How can Quebec and the UK save electricity?
Reducing energy consumption is imperative in the work to mitigate
climate change; however, it has economic benefits as well: less money need be
spent by the government in outsourcing energy supply to meet exceeding demand.
Overconsumption and wastage of energy is predominantly a high income country (HIC)
problem, but the technology developed to save wasted energy can be used
throughout the globe to achieve the goal of sustainable development.
In the UK, the largest consumer of energy is the transport industry. Perhaps the biggest source of wasted energy is found in the braking systems of vehicles. Typically, braking puts pressure on the wheels, and kinetic energy is wasted as heat formed by friction; regenerative braking changes this. A pilot study in Pennsylvania managed to recover up to 20% of the energy used in braking trains at a station. The saved electricity was used to start the next train in the station in its departure. A simple way to reduce energy consumption in the public transport sector, would be to implement regenerative braking upon all new trains, and aim to replace the older, less efficient models. Privately owned trains could be provided with government funded bursaries to replace the braking systems on their trains, with the money provided by the already saved electricity. With the development of the High Speed 2 rail, the journey up the length of the country has the potential to become much more energy efficient.

■ What is asked
A: In the passage on saving electricity, rewrite from "How can Quebec" up to and including "income country (HIC)", substituting "global warming" for "climate change".
B: Resume the passage on saving electricity in Quebec and the UK, writing on from its final sentence.

■ Dataset section

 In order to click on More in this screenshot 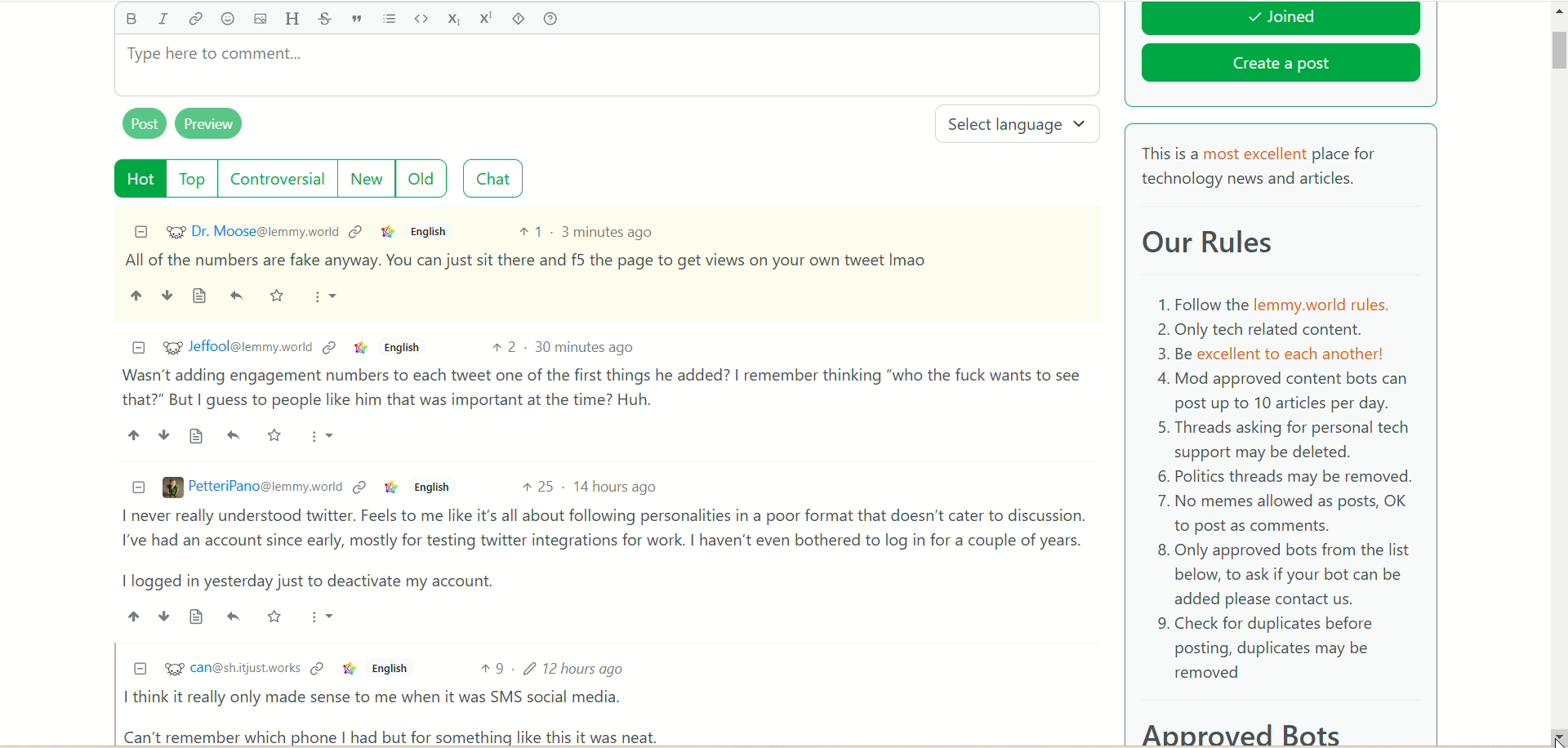, I will do `click(325, 435)`.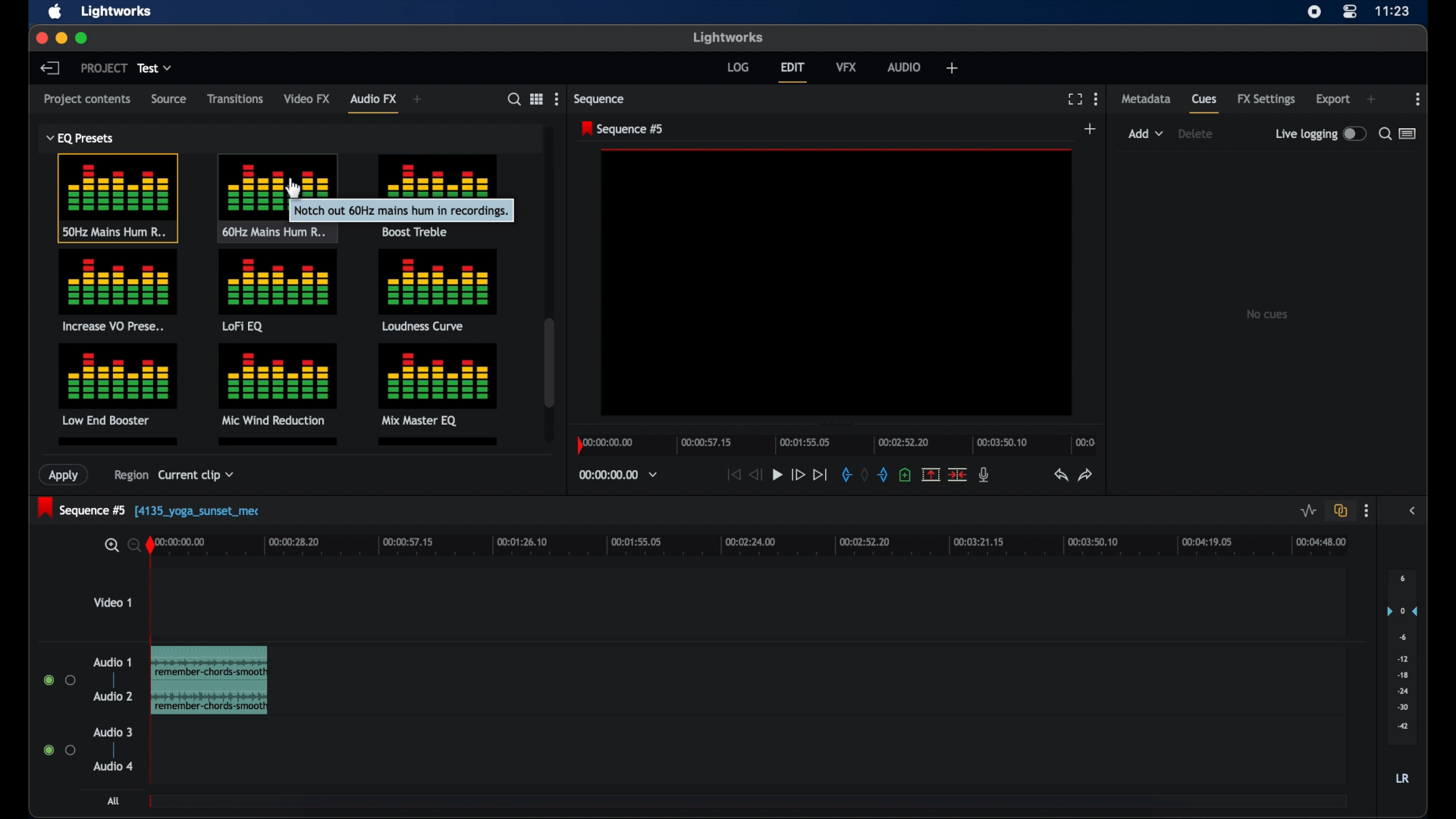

■ Expected answers
A:
How can Quebec and the UK save electricity?
Reducing energy consumption is imperative in the work to mitigate
global warming; however, it has economic benefits as well: less money need be
spent by the government in outsourcing energy supply to meet exceeding demand.
Overconsumption and wastage of energy is predominantly a high income country (HIC)

B:
Within developed nations, supermarkets are a source of huge energy wastage. Keeping food cool accounts for half of the UK chain Sainsbury's electricity bill. A discreet solution has been developed by car manufacturer Formula 1- a small aluminium 'wing' that is fitted on the front of shelves. The wing shaped device redirects the cool air back into the unit, saving the wasted cold air. The annual refrigeration costs decreased by 15%, and saved nearly £10m. In addition to saving cold air, less energy will be used on heating systems to keep the rest of the supermarket at a comfortable temperature. The chain has so much faith in the simple device, they have decided to add the wing to all 1,500 of their UK branches. The energy savings will make the supermarket more competitive, and soon most UK supermarkets will have the same device fitted.
Although the 'wings' are innovative and forward thinking, the Obvious, simple, and most effective solution is to install glass sliding doors on every unit. Despite a saving of 30-40%, supermarkets are reluctant to do this after a study has shown that consumers buy less when the doors are fitted. The UK government has the capability to mitigate these worries by implementing a law that states that all commercial refrigeration units must have the sliding doors by a certain date. If every supermarket had the doors, the competition would be level again and there would be a huge net national energy saving.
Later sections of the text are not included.